TCMD: A Traditional Chinese Medicine QA Dataset for Evaluating Large Language Models
Ping Yu, Kaitao Song, Fengchen He, Ming Chen, Jianfeng Lu
TL;DR
This work introduces TCMD, an exam-aligned MCQA dataset for Traditional Chinese Medicine derived from CNMLE, designed to objectively evaluate LLMs in the TCM domain. TCMD covers 5 realms and 18 subjects, balancing 2851 training and 600 test questions across four MCQA formats with explanations, and includes robustness analysis via answer-shuffling. Experimental results show general LLMs often outperform medical and TCM-specific models, while chain-of-thought prompts offer limited universal benefits in this domain; ensemble voting can improve robustness under certain conditions. The dataset and evaluation methodology provide a rigorous, objective benchmark to spur progress in LLMs for TCM and encourage careful consideration of reliability in real-world, risk-sensitive settings.
Abstract
The recently unprecedented advancements in Large Language Models (LLMs) have propelled the medical community by establishing advanced medical-domain models. However, due to the limited collection of medical datasets, there are only a few comprehensive benchmarks available to gauge progress in this area. In this paper, we introduce a new medical question-answering (QA) dataset that contains massive manual instruction for solving Traditional Chinese Medicine examination tasks, called TCMD. Specifically, our TCMD collects massive questions across diverse domains with their annotated medical subjects and thus supports us in comprehensively assessing the capability of LLMs in the TCM domain.

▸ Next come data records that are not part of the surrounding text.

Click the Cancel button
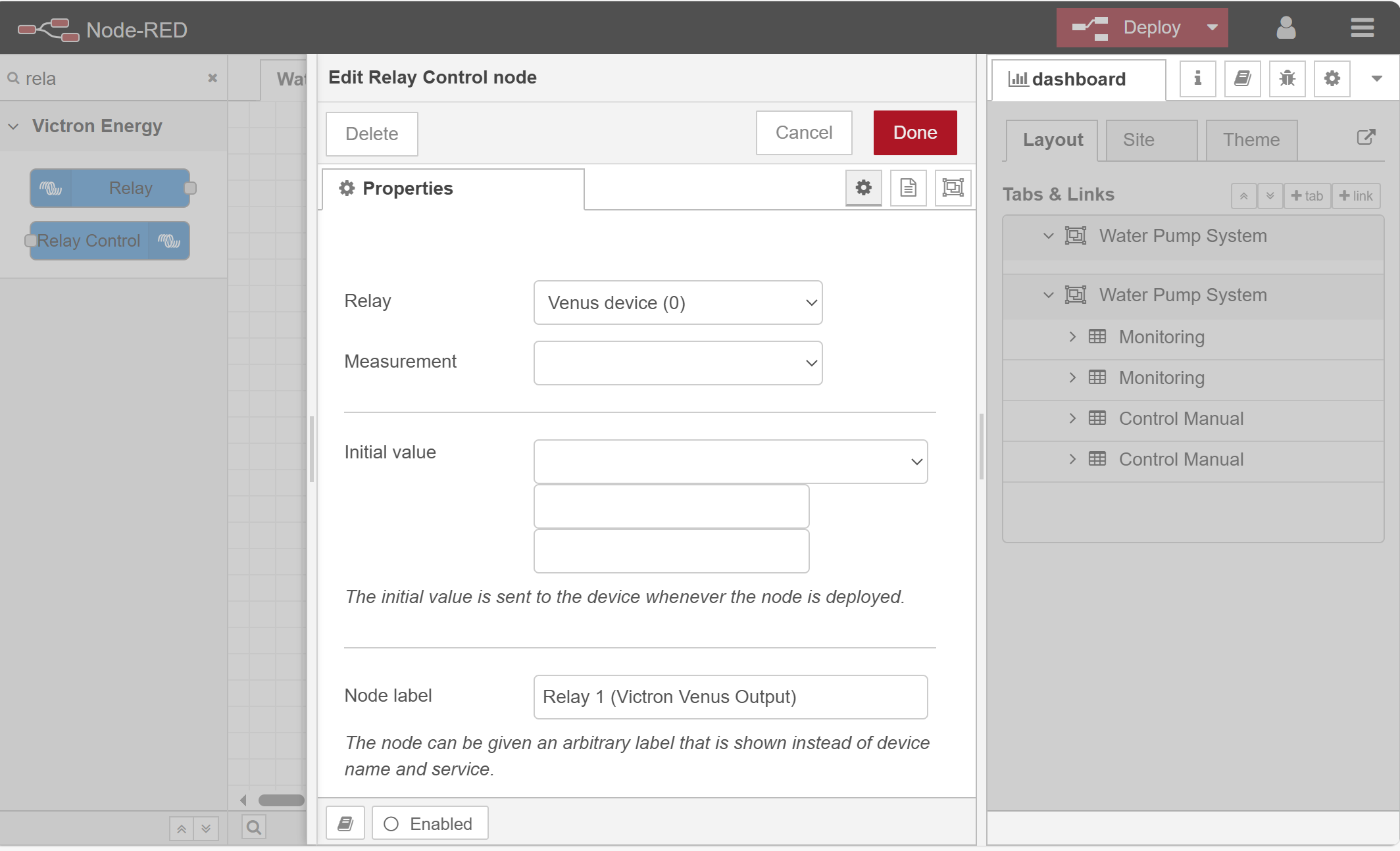The image size is (1400, 851). [803, 133]
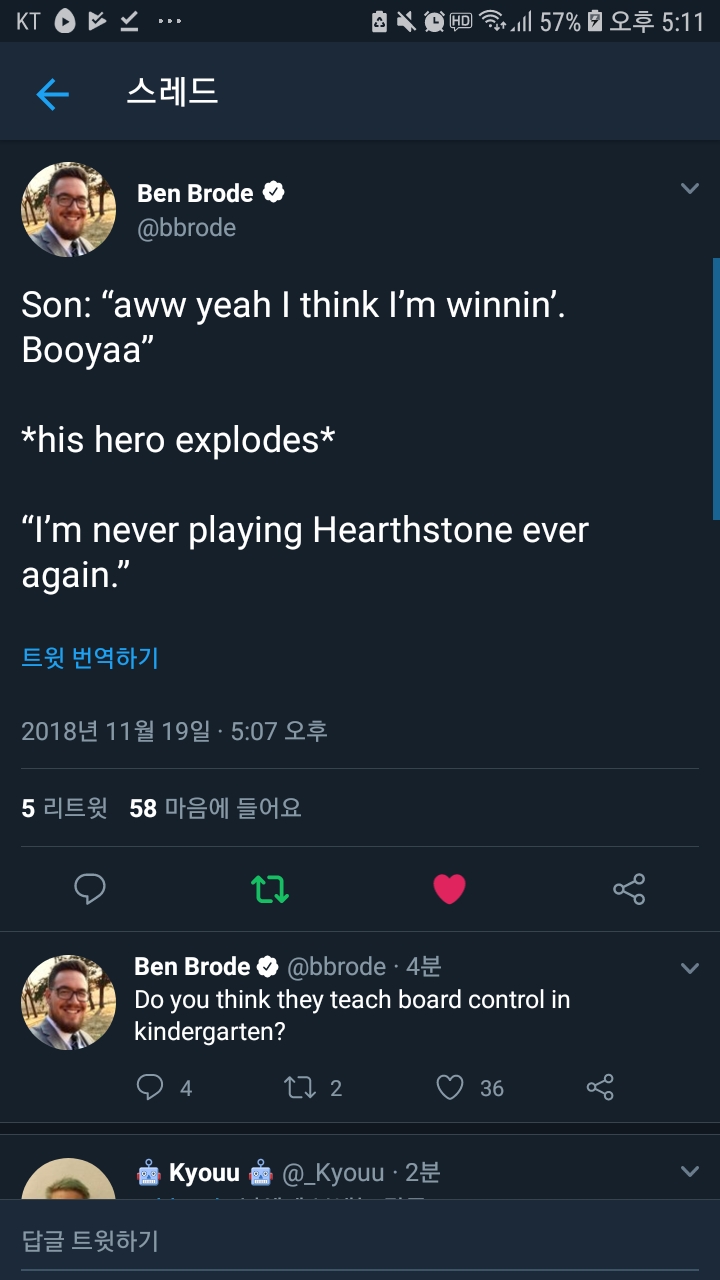Share the kindergarten reply tweet
Image resolution: width=720 pixels, height=1280 pixels.
click(x=599, y=1087)
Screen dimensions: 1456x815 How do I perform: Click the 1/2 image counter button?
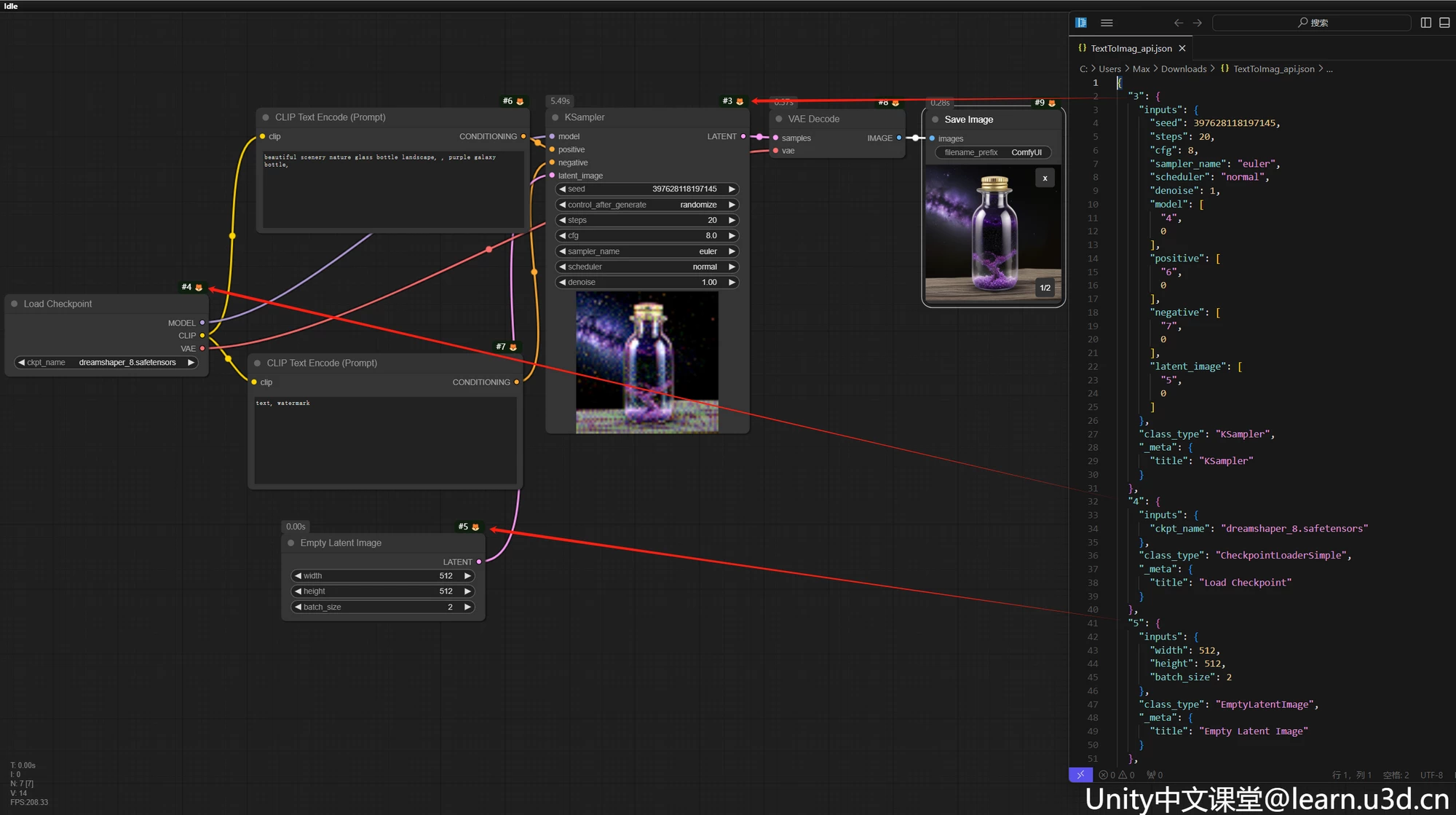pyautogui.click(x=1045, y=288)
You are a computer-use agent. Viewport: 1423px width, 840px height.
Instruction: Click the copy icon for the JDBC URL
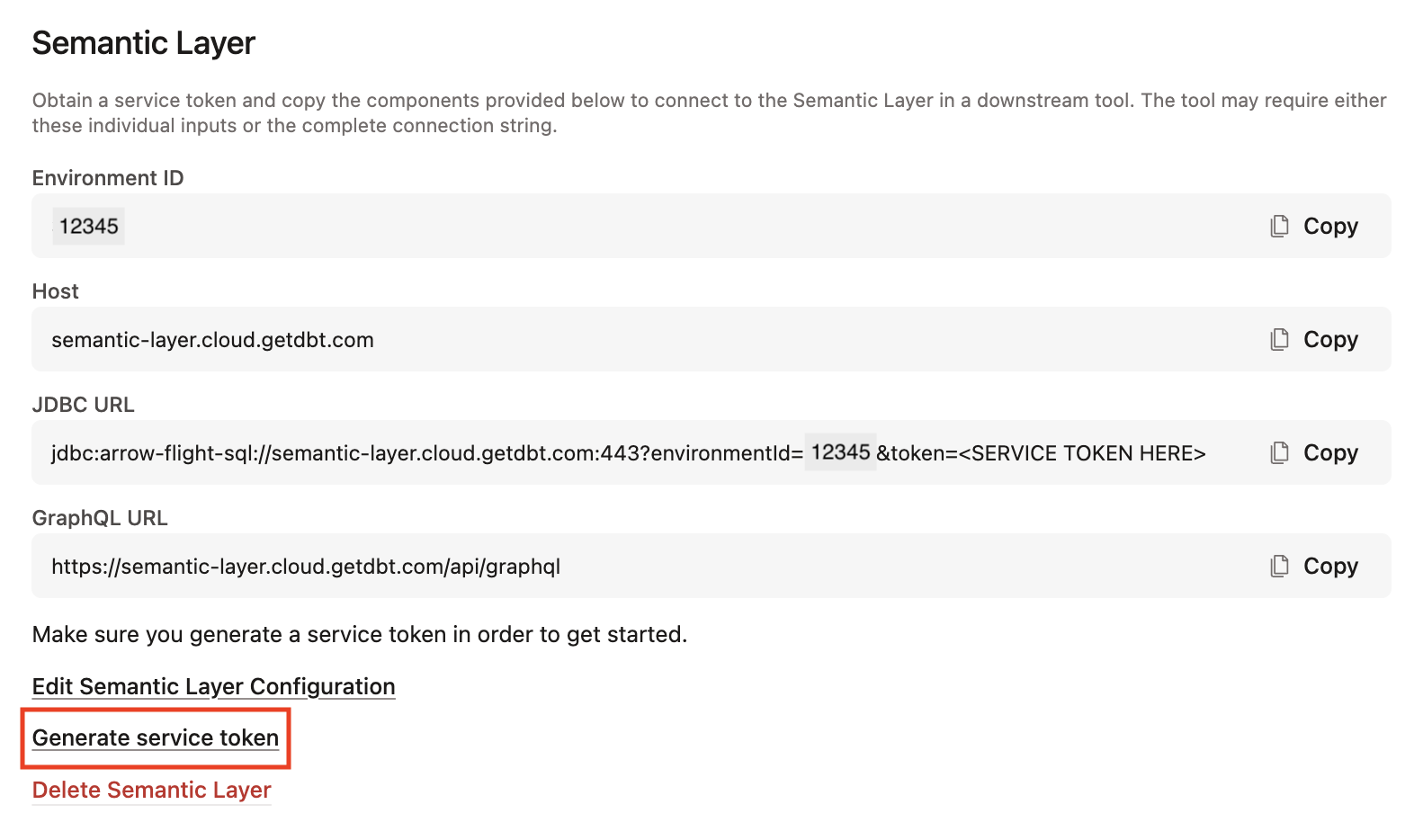point(1280,452)
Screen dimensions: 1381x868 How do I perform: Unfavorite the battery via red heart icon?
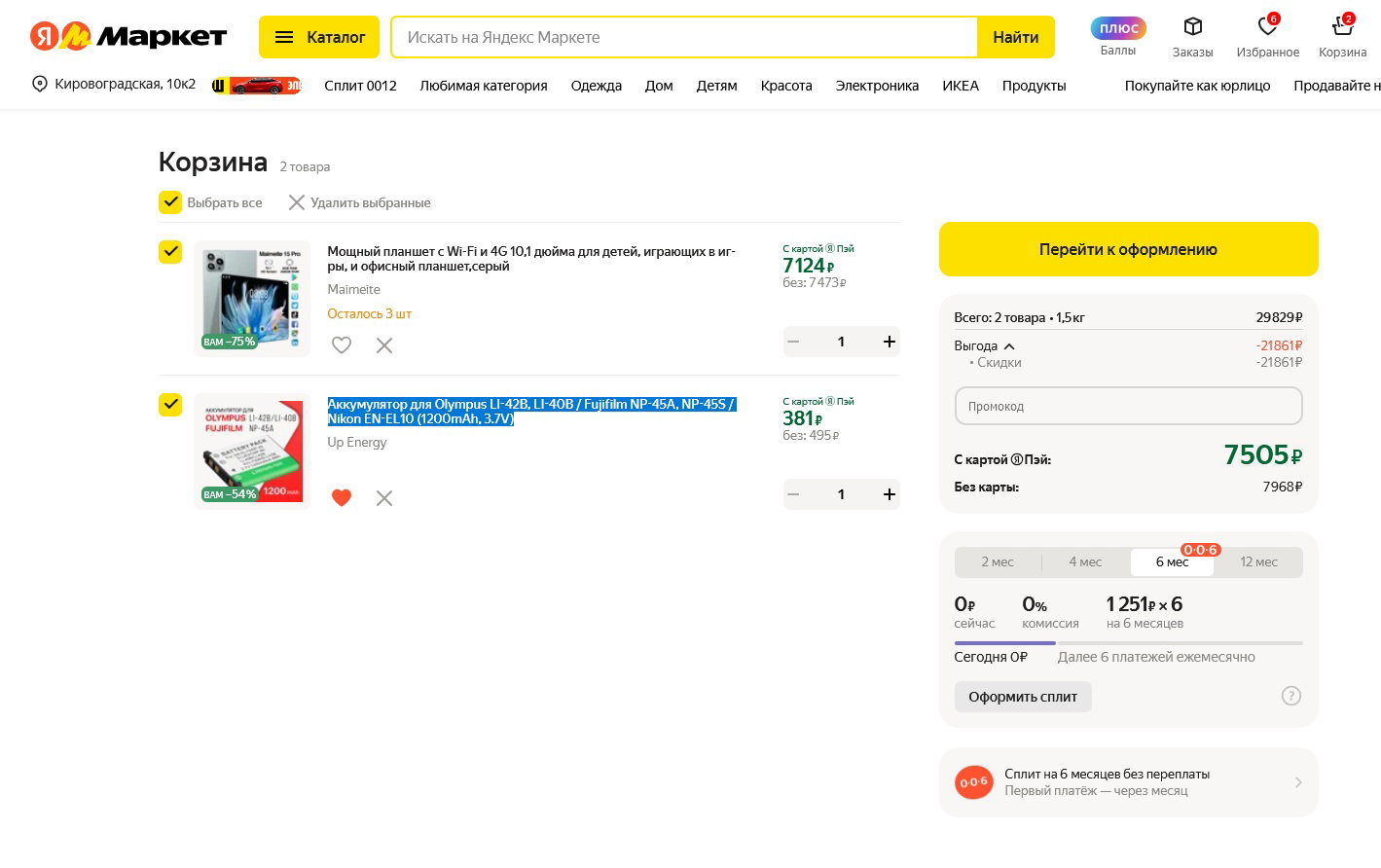(x=342, y=498)
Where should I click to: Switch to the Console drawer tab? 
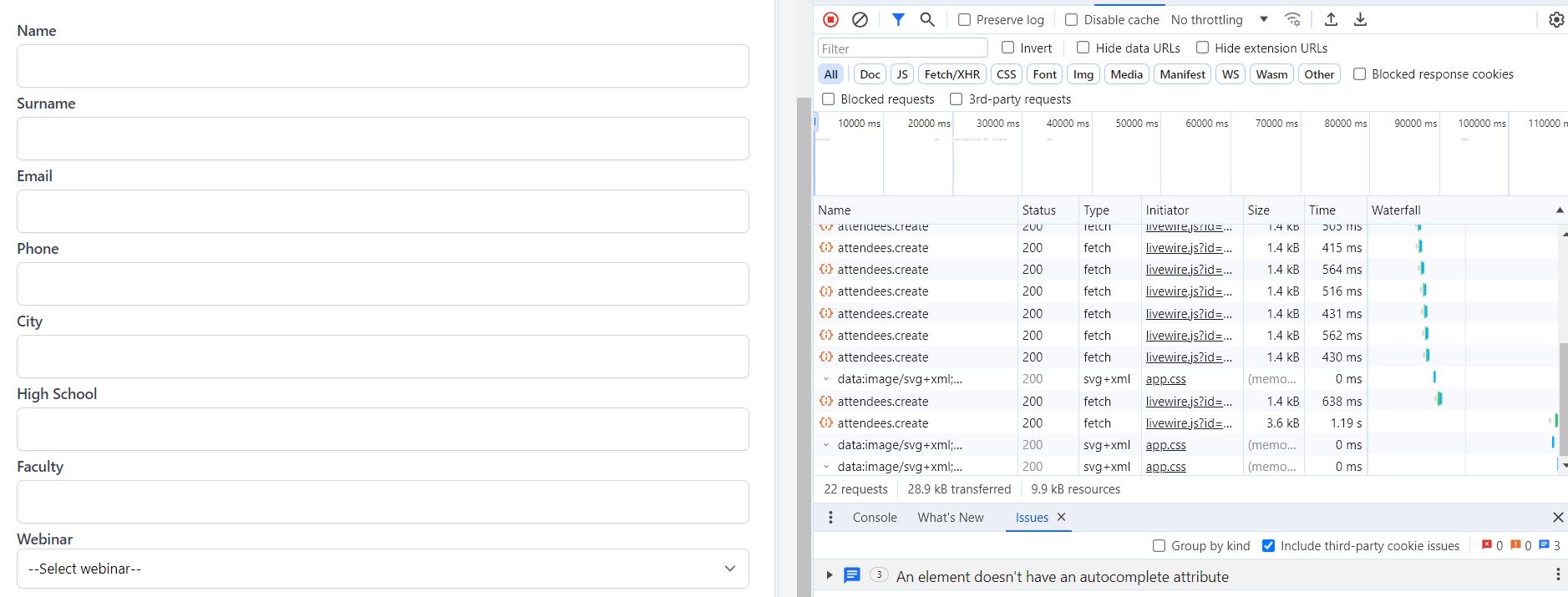tap(875, 518)
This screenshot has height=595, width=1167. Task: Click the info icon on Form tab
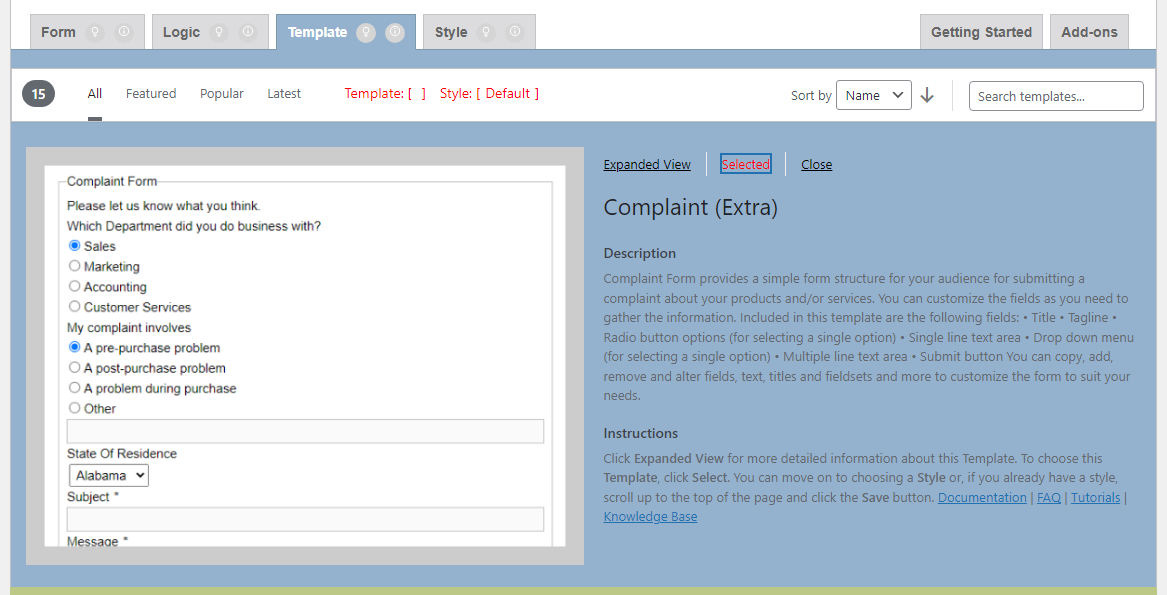(x=124, y=32)
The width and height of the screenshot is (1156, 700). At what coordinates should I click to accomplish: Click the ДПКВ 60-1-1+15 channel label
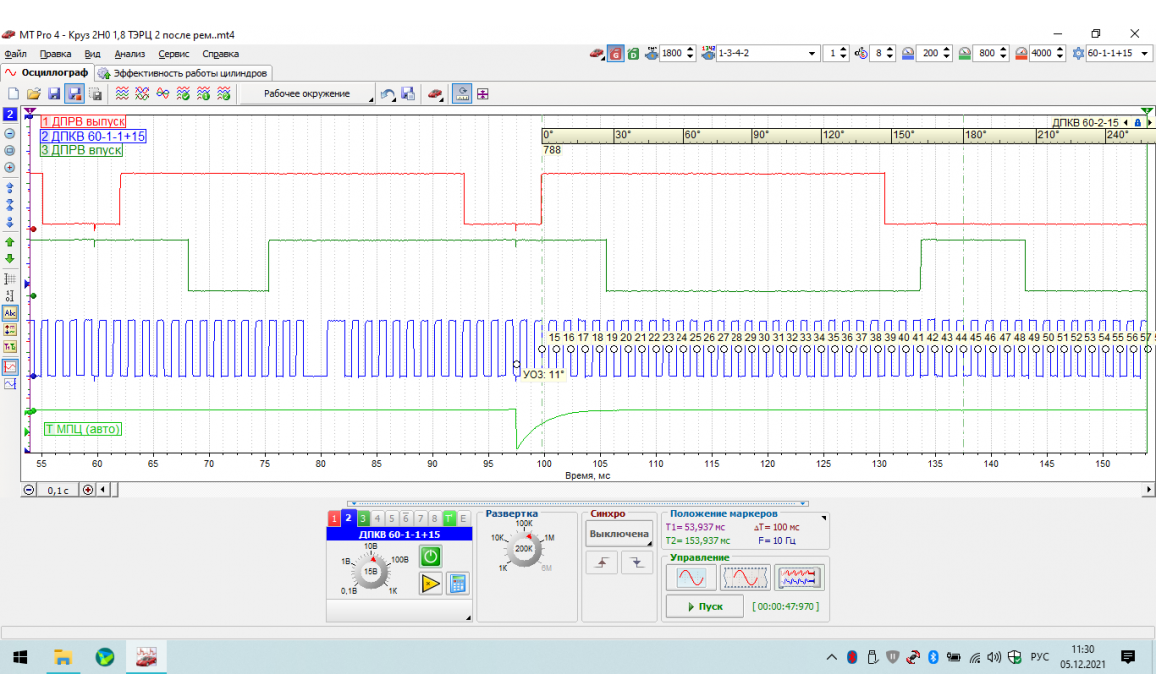coord(399,534)
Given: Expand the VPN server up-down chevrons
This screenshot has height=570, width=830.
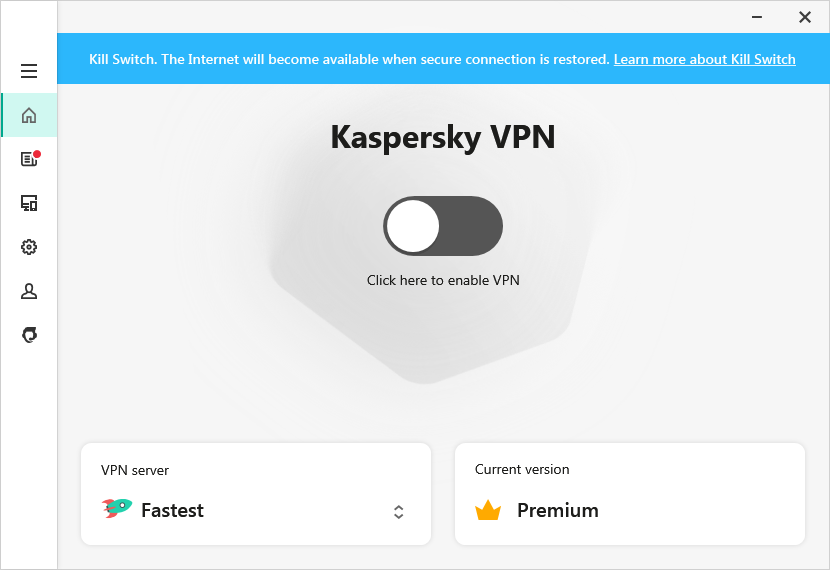Looking at the screenshot, I should (399, 512).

Extensive evaluation of various general LLMs and medical-domain-specific LLMs is conducted. Moreover, we also analyze the robustness of current LLMs in solving TCM QA tasks by introducing randomness. The inconsistency of the experimental results also reveals the shortcomings of current LLMs in solving QA tasks. We also expect that our dataset can further facilitate the development of LLMs in the TCM area.